Existe ainda uma dimensão que poucos querem discutir com a clareza que merece: as grandes petrolíferas americanas são hoje as principais beneficiárias de um conflito armado em curso. Os princípios de responsabilidade corporativa que estas empresas afirmam respeitar, e que constituem hoje obrigações cada vez mais densas no quadro do direito europeu e internacional, impõem deveres de diligência precisamente em contextos de conflito. Lucrar sistematicamente com a instabilidade que outros pagam levanta questões sérias que os accionistas, os reguladores e as instâncias internacionais competentes deveriam colocar em cima da mesa com muito mais firmeza do que têm feito.
E a Europa? A Europa viu o preço do gás subir quase 40%, os seus armazéns energéticos ao nível mais baixo em anos e as suas famílias a prepararem-se para pagar mais no próximo Inverno. Saímos da dependência do gás russo, depois de 2022, com grande alarido sobre soberania e valores europeus. E transferimos essa dependência para quem, abertamente, nos vê como mercado cativo e anuncia os seus lucros enquanto o nosso custo de vida sobe. A ironia seria cómica se não fosse tão cara.

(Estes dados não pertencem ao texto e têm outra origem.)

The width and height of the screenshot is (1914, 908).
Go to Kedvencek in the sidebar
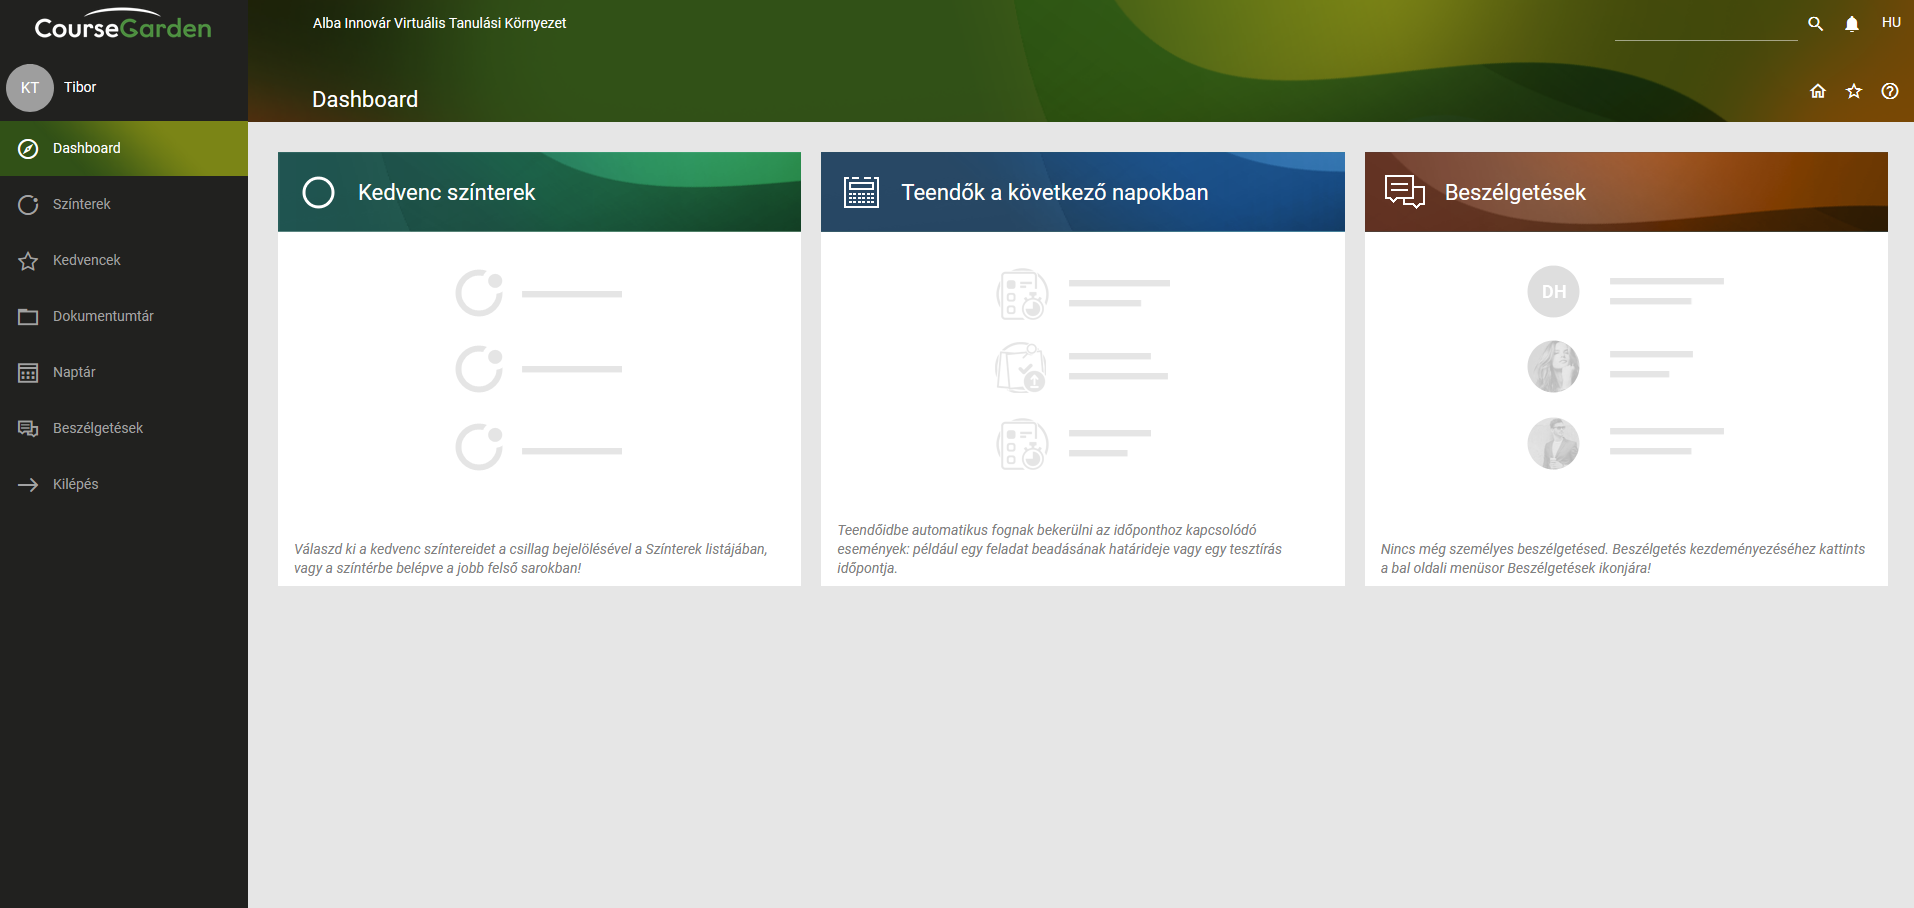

O que me perturba genuinamente não é Trump. Trump é previsível. Sempre foi. O que me perturba é a resposta europeia, ou a ausência dela. Uma potência com 450 milhões de cidadãos, a maior economia do mundo em termos de bloco comercial, que continua a tratar Washington como tutor, a comentar com “profunda preocupação”, a reunir comissões e a não fazer absolutamente nada de concreto. Ursula von der Leyen falou em “dependência excessiva”. Correcto.
Mas falar em dependência excessiva enquanto se mantém esse modelo de dependência intacto é apenas mais uma declaração para a história.

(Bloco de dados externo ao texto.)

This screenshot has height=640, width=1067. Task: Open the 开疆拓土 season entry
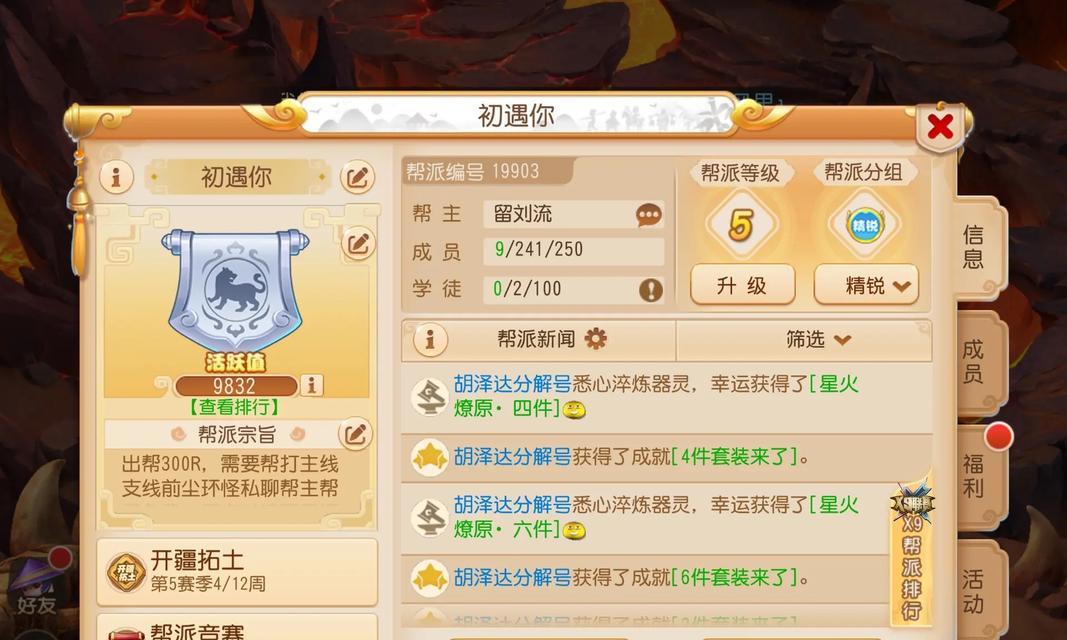pos(237,572)
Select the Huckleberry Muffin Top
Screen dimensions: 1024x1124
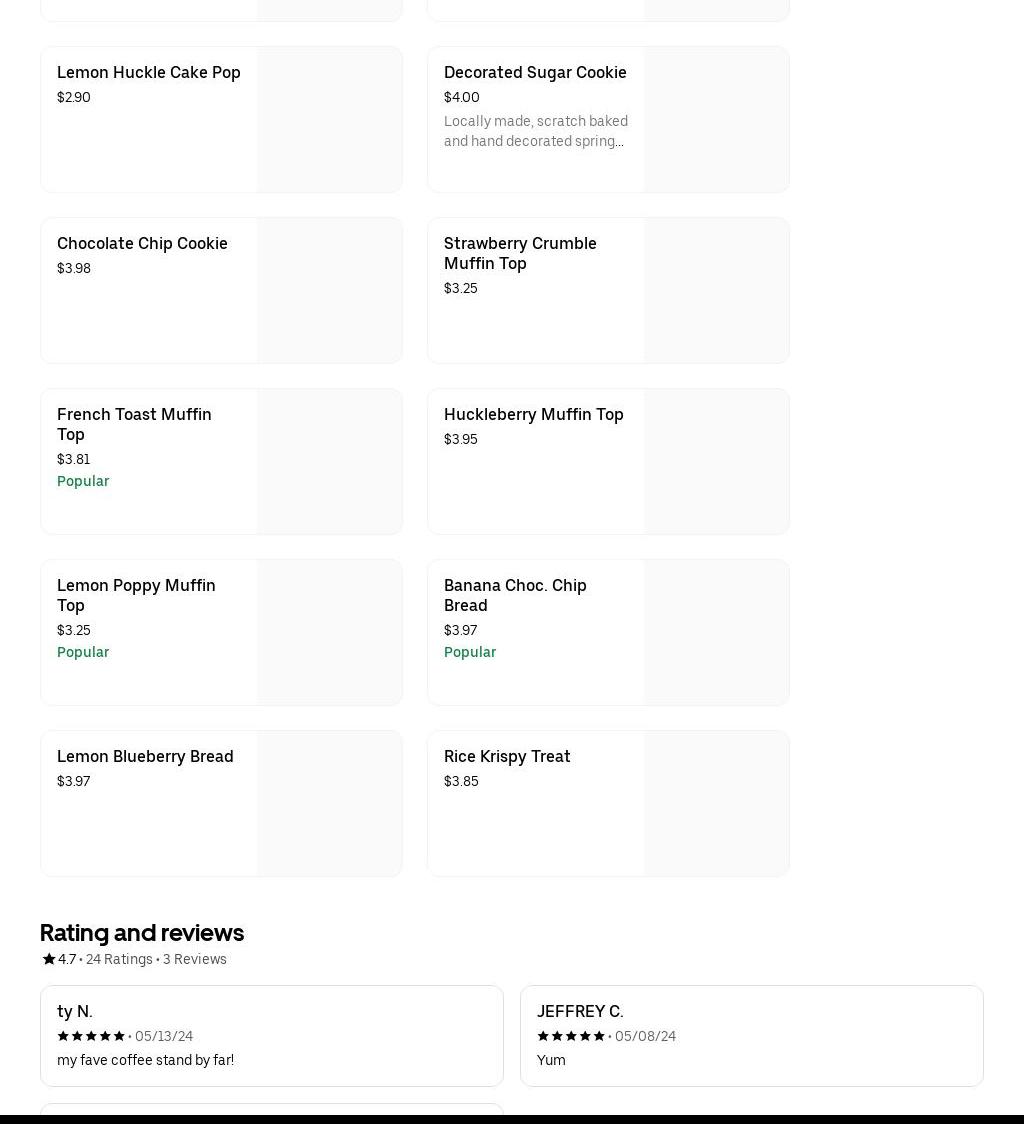point(533,415)
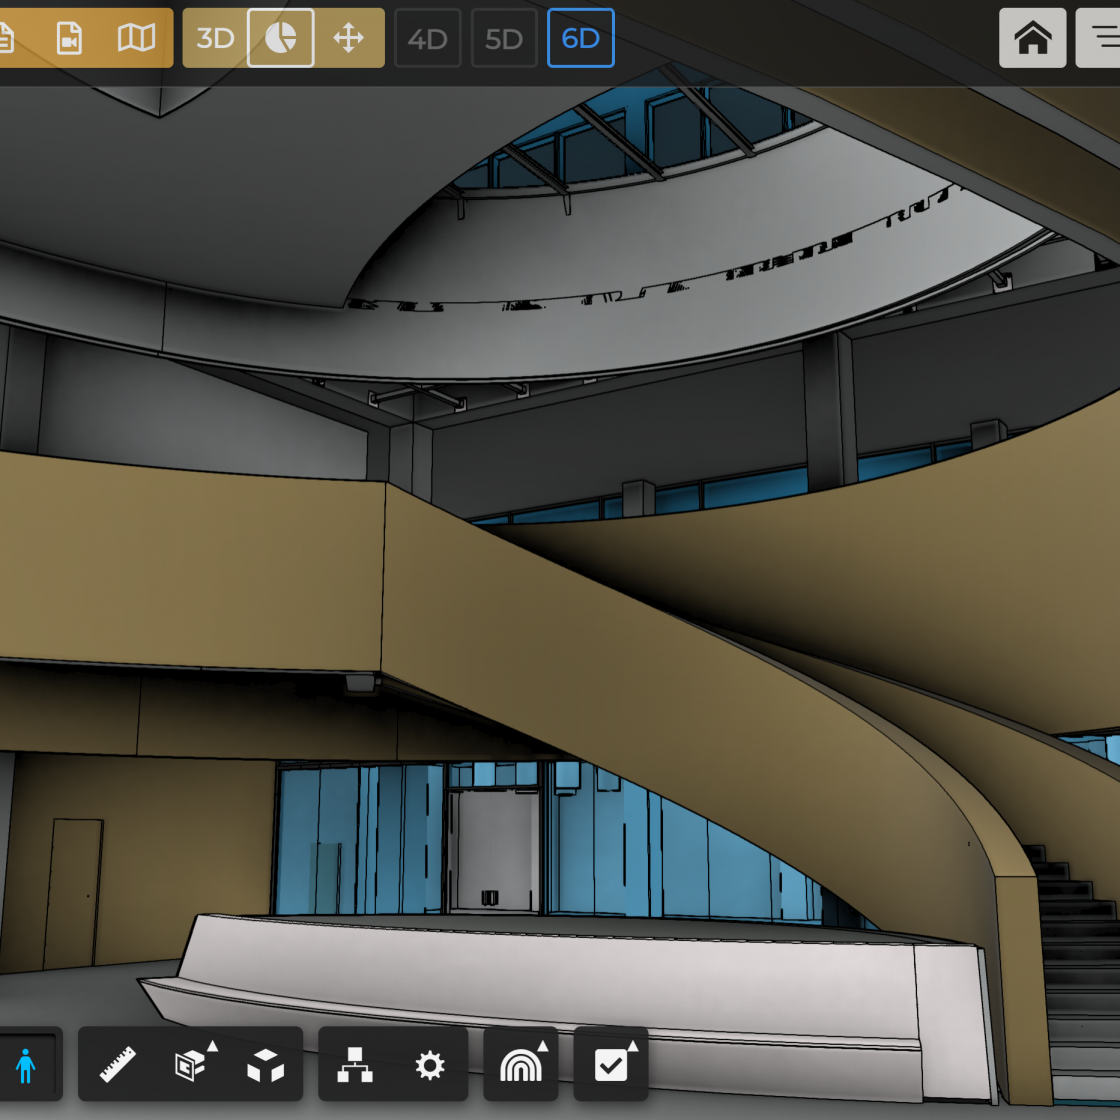Click the settings gear in the bottom toolbar
The width and height of the screenshot is (1120, 1120).
pos(429,1064)
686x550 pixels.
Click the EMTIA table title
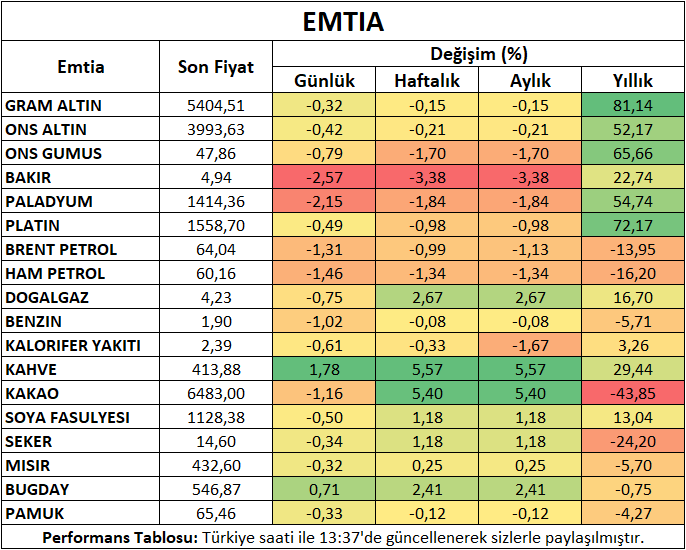click(343, 20)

A autonomia estratégica europeia não pode continuar a ser um conceito académico. Tem de se traduzir em decisões políticas reais, em investimento efectivo nas energias renováveis produzidas internamente, em instrumentos jurídicos que protejam os cidadãos europeus dos efeitos de guerras em que não foram consultados e das quais outros colhem os lucros.
Ser aliado não significa ser cúmplice. Respeitar um parceiro não significa aceitar tudo em silêncio. E calar, neste momento, não é prudência diplomática. É uma escolha política com consequências muito concretas para pessoas muito reais.